Morses Pond has a problem with the proliferation of aquatic weeds. Water chestnut has been a problem in the past, but FOMP hand harvesting over the last several years has almost eradicated the species. We will never get them all, but we have them sufficiently under control that yearly harvesting now requires only a few dedicated individuals working a few days each summer. Milfoil and other leafy weeds do not appear to be under control and it may be that their numbers are increasing every year.
The Town has conducted numerous studies over the years but there are no easy answers to this problem. In past years, the Town budgeted money to run the weed harvester, for which we were grateful. However, the weed harvester broke down and has been out of operation for the past few years. Currently, the town is assessing how to best manage Morses Pond.
More dramatic solutions are expensive and may be ineffective. If you would like to educate yourself on pond weed management, http://aquat1.ifas.ufl.edu and http://www.nalms.org are excellent places to start.
To prevent the flooding of Route 9 in the
stretch north of Morses Pond during severe rain storms, MA Highway
will increase the culvert sizes into and out of Morses Pond. This
may affect the Pond in the following ways:
-Reduce extreme high water levels, thereby reducing home flooding and bank erosion.
-Change the aesthetics of the inflow and outflow culverts.
-Change the ability to reduce water levels for weed control.
FOMP is in favor of this project because of the reduction in extreme levels. However we are concerned about the aesthetics of the new inflow and outflow structures and we are trying to make sure the Town of Wellesley is concerned as well. In addition we have tried to influence the design of the outflow structure to allow for the pond to be drawn down to a level that would expose weed roots to freezing in the winter. This is not a guaranteed way to kill weeds, and it is not clear that the Town would ever allow this, but we are trying to get this feature into the design so that it is at least possible.
The water level in Morses Pond is controlled
by the Department of Public Works by placing or removing ``stop-logs''
in the spillway of the dam between Morses Pond and Paintshop Pond.
The boards are placed or removed in order to address the following
-Low water to prevent home flooding of approximately 11 pond abutters.
-Low water to promote flow through the pond during the road salt season.
-Low water to prevent bank erosion on the eastern shore.
-Medium water to facilitate chestnut harvesting in spring. Chestnut harvesting only can only be done in the summer.
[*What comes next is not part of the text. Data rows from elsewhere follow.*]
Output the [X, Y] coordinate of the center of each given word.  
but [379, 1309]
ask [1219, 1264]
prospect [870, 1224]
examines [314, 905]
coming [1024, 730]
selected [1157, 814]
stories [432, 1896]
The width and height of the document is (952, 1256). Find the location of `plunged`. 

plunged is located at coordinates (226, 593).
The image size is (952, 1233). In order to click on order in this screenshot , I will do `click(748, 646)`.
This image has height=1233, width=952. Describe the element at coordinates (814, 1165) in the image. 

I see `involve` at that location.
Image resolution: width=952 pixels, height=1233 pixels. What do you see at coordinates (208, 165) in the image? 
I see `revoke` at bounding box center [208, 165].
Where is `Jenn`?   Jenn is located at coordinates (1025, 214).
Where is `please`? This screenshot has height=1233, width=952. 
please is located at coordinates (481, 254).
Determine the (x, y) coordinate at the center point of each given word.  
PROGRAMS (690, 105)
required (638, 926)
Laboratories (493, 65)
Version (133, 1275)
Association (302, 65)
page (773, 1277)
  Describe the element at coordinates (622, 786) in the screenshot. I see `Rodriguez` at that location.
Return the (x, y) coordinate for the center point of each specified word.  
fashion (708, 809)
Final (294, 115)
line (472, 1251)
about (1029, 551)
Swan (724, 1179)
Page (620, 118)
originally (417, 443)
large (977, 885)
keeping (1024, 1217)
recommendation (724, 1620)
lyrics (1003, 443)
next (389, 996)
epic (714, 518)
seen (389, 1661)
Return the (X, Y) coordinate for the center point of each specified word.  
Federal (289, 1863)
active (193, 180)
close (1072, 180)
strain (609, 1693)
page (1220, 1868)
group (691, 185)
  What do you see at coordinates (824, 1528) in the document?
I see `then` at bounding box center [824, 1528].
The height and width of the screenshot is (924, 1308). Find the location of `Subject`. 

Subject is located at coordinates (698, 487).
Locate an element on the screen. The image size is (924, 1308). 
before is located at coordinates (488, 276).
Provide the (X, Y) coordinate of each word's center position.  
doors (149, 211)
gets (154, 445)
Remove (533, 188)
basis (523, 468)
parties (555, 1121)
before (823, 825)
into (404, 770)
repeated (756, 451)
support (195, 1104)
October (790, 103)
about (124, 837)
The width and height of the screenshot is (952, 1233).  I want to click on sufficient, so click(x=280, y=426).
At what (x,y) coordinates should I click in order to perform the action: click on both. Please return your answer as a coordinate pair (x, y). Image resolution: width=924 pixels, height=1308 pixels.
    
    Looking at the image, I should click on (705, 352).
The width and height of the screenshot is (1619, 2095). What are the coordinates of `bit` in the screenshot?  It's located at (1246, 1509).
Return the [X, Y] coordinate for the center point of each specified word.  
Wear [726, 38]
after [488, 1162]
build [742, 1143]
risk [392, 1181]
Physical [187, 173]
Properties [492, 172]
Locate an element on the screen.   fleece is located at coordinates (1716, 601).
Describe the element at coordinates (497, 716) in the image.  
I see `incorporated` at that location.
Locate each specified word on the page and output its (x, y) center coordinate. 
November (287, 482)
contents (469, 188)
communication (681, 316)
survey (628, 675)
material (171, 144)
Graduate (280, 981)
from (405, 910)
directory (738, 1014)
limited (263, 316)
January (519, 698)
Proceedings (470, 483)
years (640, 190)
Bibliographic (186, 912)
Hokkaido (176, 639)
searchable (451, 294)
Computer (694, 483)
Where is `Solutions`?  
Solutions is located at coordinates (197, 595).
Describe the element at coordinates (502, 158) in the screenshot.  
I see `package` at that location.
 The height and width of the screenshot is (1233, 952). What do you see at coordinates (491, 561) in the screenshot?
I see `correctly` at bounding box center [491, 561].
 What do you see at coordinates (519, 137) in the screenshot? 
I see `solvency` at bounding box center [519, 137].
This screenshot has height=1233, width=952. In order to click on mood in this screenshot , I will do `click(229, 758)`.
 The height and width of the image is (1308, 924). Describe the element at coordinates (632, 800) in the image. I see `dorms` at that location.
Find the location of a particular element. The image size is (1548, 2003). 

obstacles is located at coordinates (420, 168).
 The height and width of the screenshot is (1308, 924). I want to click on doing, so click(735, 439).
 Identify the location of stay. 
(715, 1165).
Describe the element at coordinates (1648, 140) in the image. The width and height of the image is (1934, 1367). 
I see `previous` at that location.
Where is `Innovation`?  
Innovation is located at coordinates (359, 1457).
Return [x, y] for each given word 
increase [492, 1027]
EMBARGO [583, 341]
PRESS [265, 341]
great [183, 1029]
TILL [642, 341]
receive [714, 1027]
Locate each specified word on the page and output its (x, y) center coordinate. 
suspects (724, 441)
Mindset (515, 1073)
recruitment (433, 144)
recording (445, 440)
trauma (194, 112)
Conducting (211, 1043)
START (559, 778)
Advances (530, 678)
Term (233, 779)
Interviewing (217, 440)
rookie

-High water to keep the wells charged.
-High water for recreation.
There are 6 removable stop-logs of 5.5 inches
each. The DPW removes all of them in winter because (2) is very
important. During the late spring and early summer, boards are
added to bring the level up
for (5) and (6), with boards added depending on rainfall to keep the level at the outflow channel roughly constant at about 6 inches below the top. (1) and (3) require that the sixth board not be added, leaving some reserve capacity in the pond for storms. On request of the FOMP chestnut harvesters, item (4), the pond level is adjusted temporarily as needed. Variations that residents see in the pond level away from the ideal are due to fluctuations in the amount
of run-off in the watershed over short times that the DPW does not try to keep up with. Usually these are within an acceptable range.